A sequence modeling task of detecting the exact timing of a specific keyword or phrase (trigger word) in an audio stream, used in always-on voice assistants.

Intuition

The model listens to audio continuously; it needs to detect not just whether a trigger word was said, but when, so the system can activate at the right moment.

Formal Description

Input: spectrogram features from a fixed-size audio window.

Output: binary sequence where for steps immediately after the trigger word ends; label “1” for several consecutive steps after the trigger word (to handle class imbalance and give the model a larger target window).

Architecture: 1D convolutions (local audio feature extraction) → RNN/LSTM layers → sigmoid output per time step.

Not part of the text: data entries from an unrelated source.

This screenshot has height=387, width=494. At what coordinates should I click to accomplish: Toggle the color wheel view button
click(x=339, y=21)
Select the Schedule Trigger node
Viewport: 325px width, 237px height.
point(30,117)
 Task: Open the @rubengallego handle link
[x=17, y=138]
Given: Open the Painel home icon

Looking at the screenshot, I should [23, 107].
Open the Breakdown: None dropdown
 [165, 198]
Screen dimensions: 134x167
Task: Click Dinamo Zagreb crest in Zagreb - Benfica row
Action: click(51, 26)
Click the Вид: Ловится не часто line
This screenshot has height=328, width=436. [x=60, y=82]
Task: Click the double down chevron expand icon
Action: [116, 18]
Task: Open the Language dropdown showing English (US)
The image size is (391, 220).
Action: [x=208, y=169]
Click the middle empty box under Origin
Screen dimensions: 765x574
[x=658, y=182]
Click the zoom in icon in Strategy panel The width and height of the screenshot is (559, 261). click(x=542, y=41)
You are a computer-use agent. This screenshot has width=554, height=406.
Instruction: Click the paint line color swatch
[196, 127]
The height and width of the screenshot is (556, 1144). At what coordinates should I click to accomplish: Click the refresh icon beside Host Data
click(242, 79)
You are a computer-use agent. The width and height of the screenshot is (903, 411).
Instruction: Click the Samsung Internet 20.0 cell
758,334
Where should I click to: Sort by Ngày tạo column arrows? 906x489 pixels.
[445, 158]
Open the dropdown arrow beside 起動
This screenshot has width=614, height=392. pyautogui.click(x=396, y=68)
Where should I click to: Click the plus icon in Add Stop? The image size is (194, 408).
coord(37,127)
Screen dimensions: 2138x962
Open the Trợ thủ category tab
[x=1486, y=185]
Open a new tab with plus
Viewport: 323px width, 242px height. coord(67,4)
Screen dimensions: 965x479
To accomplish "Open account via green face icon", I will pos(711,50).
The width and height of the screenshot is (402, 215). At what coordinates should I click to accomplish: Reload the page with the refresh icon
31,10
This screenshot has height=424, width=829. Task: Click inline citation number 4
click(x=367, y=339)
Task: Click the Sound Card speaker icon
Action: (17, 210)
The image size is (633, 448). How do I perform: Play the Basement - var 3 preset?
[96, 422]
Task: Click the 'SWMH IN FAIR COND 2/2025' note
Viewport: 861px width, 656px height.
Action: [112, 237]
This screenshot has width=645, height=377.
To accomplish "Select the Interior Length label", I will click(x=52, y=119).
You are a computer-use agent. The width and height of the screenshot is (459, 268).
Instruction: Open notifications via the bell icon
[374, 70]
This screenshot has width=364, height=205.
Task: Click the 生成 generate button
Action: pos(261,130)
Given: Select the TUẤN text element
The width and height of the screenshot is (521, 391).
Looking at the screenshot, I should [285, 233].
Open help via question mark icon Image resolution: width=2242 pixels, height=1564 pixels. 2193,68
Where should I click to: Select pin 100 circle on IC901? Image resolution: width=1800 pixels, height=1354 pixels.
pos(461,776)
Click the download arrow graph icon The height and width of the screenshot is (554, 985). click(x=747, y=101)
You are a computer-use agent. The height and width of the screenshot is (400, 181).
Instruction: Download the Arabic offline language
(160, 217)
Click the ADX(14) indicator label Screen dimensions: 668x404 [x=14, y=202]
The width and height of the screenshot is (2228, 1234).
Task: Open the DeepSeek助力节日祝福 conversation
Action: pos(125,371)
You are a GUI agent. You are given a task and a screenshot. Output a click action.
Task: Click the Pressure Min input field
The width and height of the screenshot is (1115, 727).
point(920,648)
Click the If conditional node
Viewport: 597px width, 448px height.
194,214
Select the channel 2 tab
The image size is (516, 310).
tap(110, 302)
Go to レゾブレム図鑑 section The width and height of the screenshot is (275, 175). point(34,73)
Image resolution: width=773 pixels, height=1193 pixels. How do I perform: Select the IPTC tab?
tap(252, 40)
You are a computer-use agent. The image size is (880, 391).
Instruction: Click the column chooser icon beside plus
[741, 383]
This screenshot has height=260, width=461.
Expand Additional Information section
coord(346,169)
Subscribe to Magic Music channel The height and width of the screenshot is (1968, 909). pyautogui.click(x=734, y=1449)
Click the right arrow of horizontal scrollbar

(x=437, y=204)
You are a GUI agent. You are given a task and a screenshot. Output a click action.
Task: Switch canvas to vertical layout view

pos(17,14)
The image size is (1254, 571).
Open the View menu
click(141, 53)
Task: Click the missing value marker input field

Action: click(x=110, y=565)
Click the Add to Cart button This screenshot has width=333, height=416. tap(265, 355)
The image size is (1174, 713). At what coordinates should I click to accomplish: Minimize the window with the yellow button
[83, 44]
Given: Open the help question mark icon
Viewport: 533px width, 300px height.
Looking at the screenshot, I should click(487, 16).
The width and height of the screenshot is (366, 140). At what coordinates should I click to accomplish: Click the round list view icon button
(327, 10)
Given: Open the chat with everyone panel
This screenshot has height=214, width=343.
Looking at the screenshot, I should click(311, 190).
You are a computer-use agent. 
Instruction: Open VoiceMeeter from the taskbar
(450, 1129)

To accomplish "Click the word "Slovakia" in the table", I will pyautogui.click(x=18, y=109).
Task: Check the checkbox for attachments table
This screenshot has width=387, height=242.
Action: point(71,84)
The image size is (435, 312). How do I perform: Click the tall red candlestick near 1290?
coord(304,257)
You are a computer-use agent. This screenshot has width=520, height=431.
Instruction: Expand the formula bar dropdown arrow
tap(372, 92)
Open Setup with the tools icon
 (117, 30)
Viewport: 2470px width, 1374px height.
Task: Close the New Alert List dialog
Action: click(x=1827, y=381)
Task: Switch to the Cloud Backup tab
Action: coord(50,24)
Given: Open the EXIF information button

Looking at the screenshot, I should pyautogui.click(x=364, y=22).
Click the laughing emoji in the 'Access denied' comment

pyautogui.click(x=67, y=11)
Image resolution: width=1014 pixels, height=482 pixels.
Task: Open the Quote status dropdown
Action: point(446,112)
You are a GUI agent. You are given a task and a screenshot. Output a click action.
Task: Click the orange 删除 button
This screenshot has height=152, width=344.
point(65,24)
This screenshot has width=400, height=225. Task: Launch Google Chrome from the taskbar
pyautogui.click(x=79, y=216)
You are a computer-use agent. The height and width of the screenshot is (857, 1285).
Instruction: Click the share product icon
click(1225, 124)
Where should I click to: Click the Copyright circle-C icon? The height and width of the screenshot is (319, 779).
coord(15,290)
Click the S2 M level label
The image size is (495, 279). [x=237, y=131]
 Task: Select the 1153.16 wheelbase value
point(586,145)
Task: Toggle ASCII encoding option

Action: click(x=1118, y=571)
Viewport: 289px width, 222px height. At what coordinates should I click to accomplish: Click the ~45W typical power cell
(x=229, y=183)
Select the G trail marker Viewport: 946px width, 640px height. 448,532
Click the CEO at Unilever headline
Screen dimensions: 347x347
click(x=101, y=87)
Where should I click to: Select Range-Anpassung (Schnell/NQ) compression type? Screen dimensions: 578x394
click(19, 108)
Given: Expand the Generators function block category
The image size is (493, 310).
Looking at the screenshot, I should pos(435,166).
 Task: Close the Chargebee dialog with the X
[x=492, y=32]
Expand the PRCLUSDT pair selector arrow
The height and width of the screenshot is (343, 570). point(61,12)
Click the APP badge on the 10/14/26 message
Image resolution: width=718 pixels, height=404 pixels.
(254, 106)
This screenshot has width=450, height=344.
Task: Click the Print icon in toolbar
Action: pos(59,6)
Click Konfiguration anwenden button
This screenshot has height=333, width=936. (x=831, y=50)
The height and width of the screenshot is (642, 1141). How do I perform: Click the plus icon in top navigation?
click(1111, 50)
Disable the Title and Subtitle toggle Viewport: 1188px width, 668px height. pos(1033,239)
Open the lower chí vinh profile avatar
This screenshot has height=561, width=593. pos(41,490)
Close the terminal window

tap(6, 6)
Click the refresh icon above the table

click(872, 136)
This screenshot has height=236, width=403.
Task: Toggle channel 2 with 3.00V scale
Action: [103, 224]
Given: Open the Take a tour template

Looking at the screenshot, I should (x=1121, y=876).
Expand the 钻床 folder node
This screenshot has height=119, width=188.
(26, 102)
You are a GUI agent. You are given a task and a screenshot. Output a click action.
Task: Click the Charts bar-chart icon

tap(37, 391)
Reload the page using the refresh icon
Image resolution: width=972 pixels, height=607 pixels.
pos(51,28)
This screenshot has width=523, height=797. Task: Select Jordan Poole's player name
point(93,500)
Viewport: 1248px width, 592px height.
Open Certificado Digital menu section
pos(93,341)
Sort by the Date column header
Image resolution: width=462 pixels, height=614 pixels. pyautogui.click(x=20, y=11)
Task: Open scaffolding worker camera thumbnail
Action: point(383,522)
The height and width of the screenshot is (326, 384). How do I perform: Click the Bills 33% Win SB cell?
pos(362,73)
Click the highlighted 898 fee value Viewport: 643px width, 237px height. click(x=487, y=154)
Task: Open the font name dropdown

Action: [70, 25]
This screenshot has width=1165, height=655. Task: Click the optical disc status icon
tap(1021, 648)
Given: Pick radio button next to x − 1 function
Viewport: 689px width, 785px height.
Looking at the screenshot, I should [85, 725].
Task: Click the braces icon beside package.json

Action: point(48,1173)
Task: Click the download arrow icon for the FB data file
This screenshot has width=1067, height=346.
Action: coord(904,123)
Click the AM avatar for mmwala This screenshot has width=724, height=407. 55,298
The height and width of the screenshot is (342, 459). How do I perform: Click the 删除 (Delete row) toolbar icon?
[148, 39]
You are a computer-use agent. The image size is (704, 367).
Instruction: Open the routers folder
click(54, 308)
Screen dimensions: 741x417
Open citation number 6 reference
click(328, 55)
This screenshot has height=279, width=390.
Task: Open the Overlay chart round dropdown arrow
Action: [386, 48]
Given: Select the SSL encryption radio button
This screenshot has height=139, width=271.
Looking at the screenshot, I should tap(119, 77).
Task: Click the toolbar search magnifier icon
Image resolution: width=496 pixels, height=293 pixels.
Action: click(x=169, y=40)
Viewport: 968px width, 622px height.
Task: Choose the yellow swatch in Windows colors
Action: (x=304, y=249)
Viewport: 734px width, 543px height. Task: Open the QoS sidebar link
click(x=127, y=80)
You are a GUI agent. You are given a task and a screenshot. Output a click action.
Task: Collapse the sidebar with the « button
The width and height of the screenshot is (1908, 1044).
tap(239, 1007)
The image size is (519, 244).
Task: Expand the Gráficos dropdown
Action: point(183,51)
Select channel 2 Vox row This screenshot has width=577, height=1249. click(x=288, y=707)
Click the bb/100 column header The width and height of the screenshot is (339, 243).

Training data: synthesis — record trigger word + random background noise + random other audio, mix at random volume levels; class imbalance: far more 0-labels than 1-labels → weight positive examples more heavily.

Applications

“Hey Siri”, “OK Google”, “Alexa” — on-device, low-power, always-on detection; keyword spotting in smart speakers.

Trade-offs

Model must be small enough to run continuously on device (low FLOPs, low memory); latency requirements (respond within ~200ms of trigger); false positive rate must be very low (annoying to users); false negative rate also matters (missed wakes frustrate users).